Heute Nachmittag war so schönes Licht, dass ich mich zum kleinen Hafen Kitries aufmachte, um ein bisschen herumzustreunen. Meinen Zeichenblock nahm ich mit, doch blieb er in der Tasche. Zu kalt war die Luft, die vom verschneiten Taygetos an unsere sonnige Küste strömte.
Ich stieg oberhalb der Ortschaft aus, und bummelte das uralte „μονοπάτι“ hinunter zum Hafen.
Stille und zauberhafte Ausblicke auf die Bucht zur Rechten…
und als sich der Pfad weiter senkt und windet, zur Linken. Vor mir liegen die neue schützende Mole, der Hafen und die Tavernen des Dorfes, dahinter das Dreieck des Kaps, das den Durchgang versperrt: In Kitries endet die Welt.
Sie endet, und eine andere beginnt. Die Welt der Träume.
Die καίκια ruhen, haben an der Hafenmole festgemacht. Es gibt da die alten, vorne breit ausladenden Holzboote und die anderen aus modernen Materialien, die ich nicht so mag, die aber sicher praktischer sind, weil Holz viel Erhaltungsarbeit nötig macht.

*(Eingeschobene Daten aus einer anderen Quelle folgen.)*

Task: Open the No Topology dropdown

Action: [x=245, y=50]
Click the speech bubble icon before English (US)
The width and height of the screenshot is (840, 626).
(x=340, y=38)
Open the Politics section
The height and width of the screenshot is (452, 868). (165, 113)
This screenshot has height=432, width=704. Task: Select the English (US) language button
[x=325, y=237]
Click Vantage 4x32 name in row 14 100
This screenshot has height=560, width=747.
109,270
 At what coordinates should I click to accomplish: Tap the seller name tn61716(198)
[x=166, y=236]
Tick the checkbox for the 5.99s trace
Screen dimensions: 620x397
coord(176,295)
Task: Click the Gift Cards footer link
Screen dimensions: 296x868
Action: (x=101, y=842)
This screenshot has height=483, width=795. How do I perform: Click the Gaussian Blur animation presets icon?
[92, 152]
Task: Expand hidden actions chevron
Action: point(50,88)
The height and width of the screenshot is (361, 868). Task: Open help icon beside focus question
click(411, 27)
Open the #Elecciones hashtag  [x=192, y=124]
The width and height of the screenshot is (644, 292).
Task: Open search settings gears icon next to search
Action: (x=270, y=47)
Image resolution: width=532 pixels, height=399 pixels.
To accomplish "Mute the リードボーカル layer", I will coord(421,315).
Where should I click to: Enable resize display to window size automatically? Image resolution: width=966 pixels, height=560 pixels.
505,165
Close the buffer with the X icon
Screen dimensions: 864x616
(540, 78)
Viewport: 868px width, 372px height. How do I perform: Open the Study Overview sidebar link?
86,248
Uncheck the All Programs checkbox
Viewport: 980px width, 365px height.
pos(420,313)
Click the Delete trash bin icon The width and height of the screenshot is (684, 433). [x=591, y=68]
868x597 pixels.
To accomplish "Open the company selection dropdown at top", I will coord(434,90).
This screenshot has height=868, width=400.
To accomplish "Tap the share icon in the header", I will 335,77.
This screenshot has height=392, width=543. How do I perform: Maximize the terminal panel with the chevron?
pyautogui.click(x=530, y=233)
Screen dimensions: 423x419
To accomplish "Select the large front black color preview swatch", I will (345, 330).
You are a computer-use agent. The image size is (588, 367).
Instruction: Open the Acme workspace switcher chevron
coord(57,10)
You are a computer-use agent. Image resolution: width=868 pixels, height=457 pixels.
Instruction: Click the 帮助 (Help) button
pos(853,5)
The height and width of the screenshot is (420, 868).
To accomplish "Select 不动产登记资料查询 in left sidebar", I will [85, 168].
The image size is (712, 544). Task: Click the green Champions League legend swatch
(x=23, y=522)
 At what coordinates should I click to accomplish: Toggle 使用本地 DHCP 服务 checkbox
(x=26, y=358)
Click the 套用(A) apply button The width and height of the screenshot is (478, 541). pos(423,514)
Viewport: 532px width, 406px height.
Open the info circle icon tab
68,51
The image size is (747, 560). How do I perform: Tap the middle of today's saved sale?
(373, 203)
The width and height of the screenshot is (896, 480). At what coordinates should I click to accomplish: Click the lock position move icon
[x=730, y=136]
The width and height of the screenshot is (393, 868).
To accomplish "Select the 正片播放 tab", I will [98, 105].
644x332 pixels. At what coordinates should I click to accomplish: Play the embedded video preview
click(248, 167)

Nun, ich erzähle ja gern seelenstimmungsvoll, doch fehlt es natürlich nicht an Hässlichem, Bizarrem und Widersprüchlichem. Denn ich befinde mich nicht in reiner Natur, es gibt auch die Menschen, die dafür sorgen, dass es zum Schönen immer auch das Gegenstück gibt: Wunderbar die kleinen Orangen- und Zitronengärten, die in der engen Schlucht einen offenbar besonders günstigen Platz an der Sonne gefunden haben – doch viele Früchte liegen faulend am Boden, und Gerümpel stapelt sich vor der schön gefügten steinernen Mauer. Das Betongerüst eines illegal begonnenen und dann offenbar gestoppten Hauses verwittert vor sich hin. Ein Uralt-VW fand hier seine letzte Ruhestätte. Die Häuser an der Hauptstraße niedrig, kaum einstöckig, sehen ganz hübsch aus, zur Seeseite hin aber werden sie am steilen Hang vielstöckig und gruselig (kein Foto). Daneben hat dann ein wohlhabender Mensch ein prächtiges Vorzeigehaus moderner Architektur gebaut, die Zypresse davor überwachsen mit Bougainvillea.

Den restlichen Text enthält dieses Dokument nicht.